▶ _About this task_
When you retype the entries, keep each one exact and leave out the pictures.

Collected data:
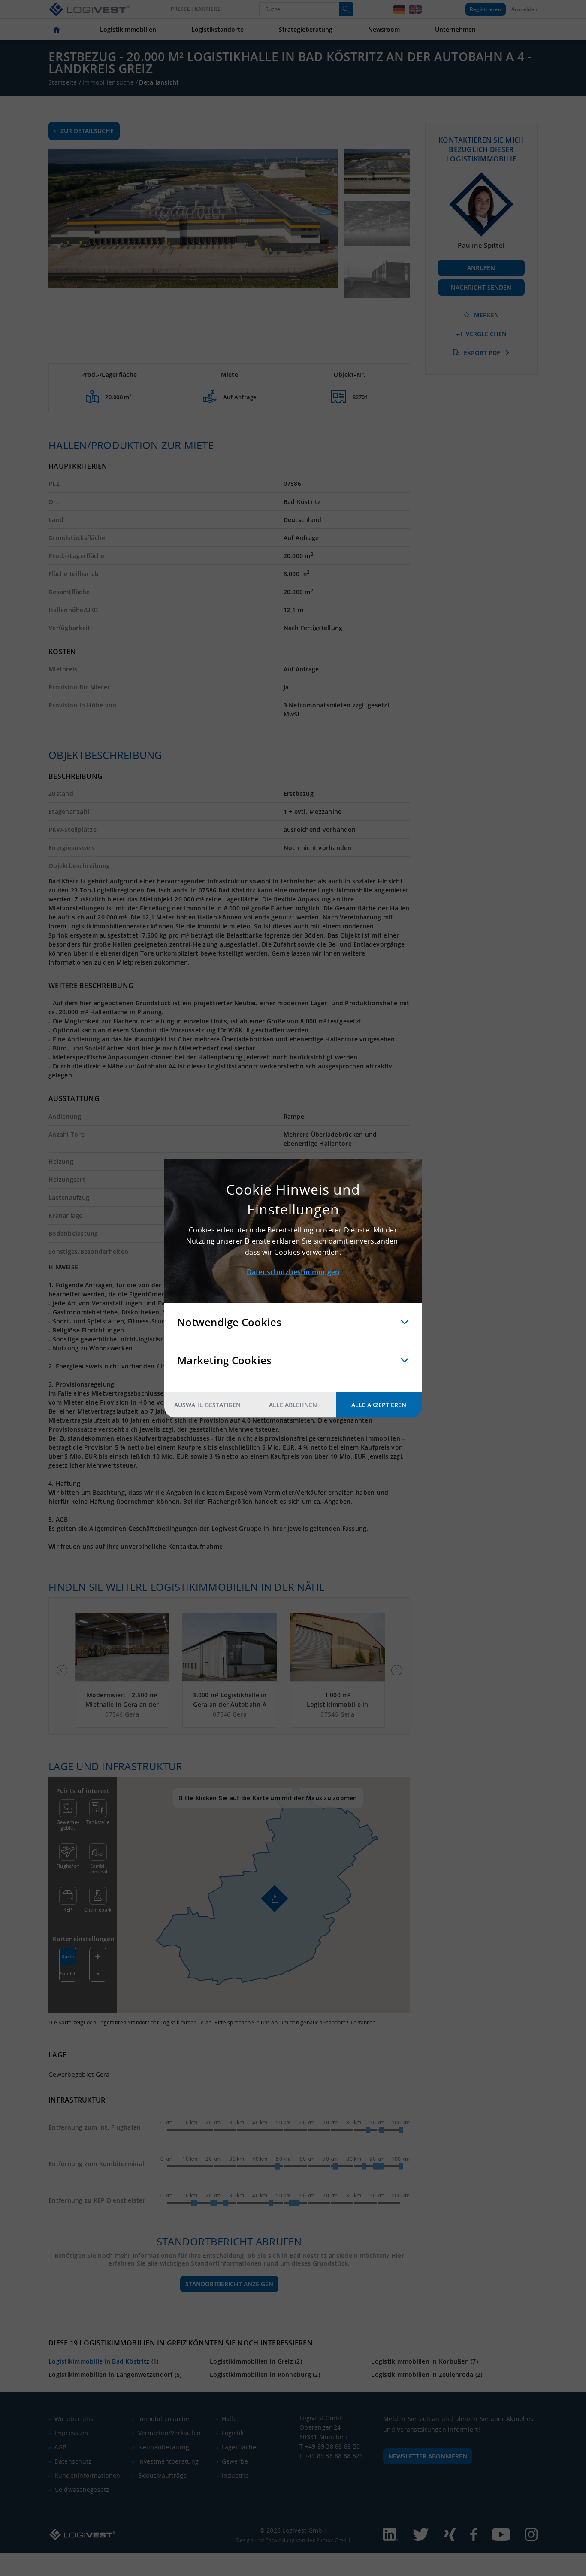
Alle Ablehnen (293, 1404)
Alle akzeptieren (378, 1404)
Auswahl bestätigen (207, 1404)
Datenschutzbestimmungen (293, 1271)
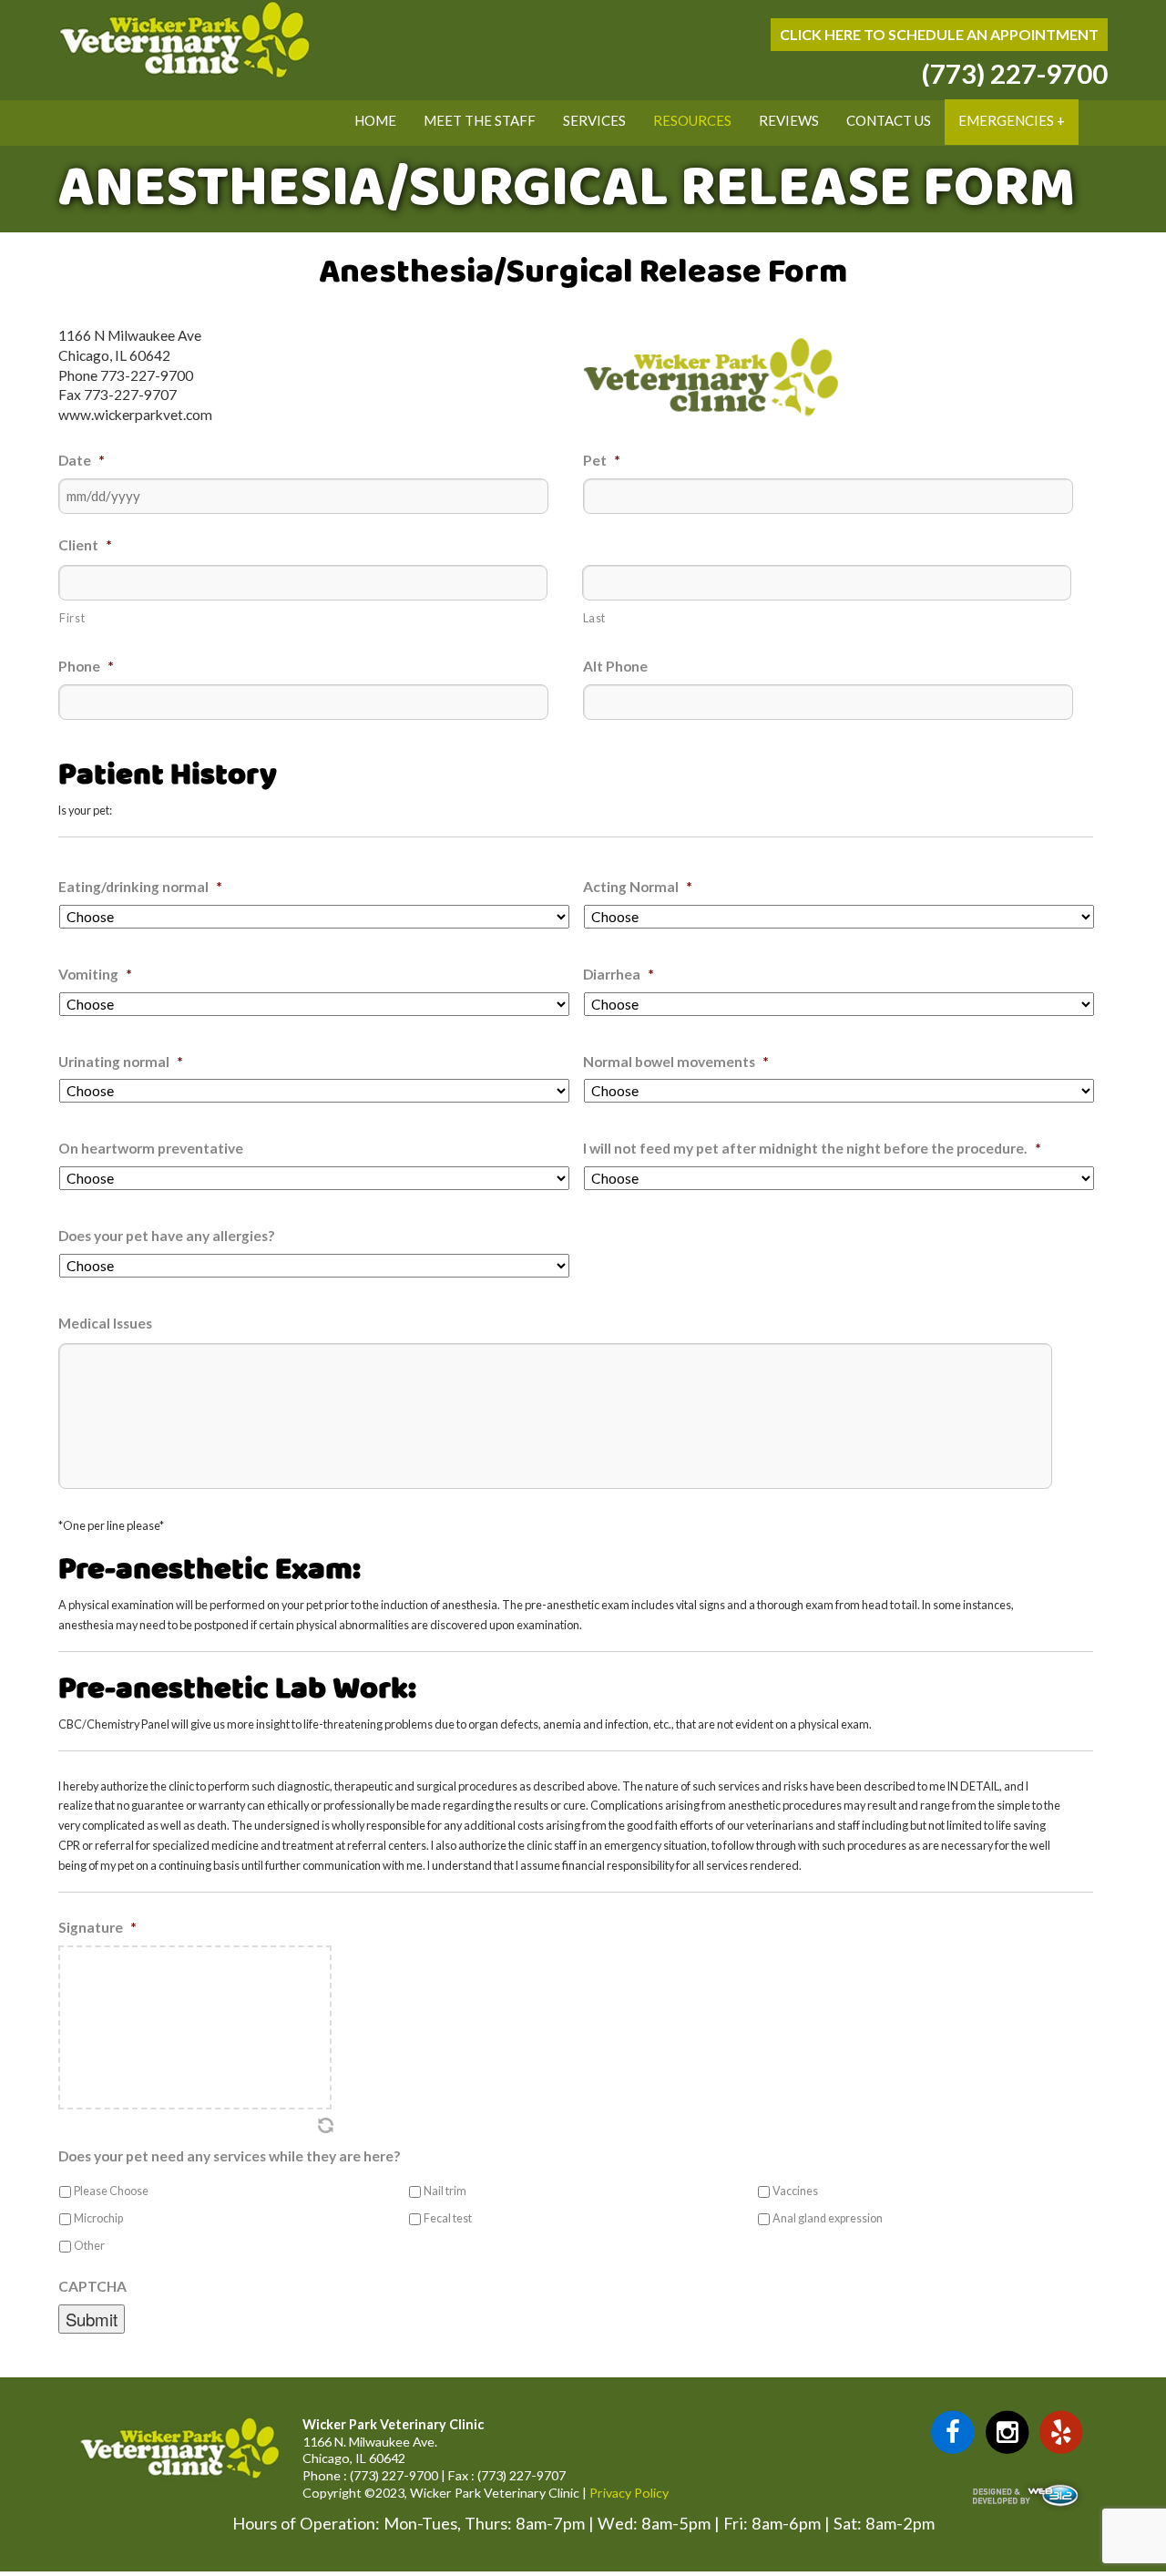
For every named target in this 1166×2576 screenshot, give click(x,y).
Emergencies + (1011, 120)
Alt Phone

▶ _Result of the exercise_
Alle Ablehnen (293, 1404)
Alle akzeptieren (378, 1404)
Auswahl bestätigen (207, 1404)
Datenschutzbestimmungen (293, 1271)
For every named target in this 1166×2576 screenshot, give click(x,y).
Emergencies + (1011, 120)
Alt Phone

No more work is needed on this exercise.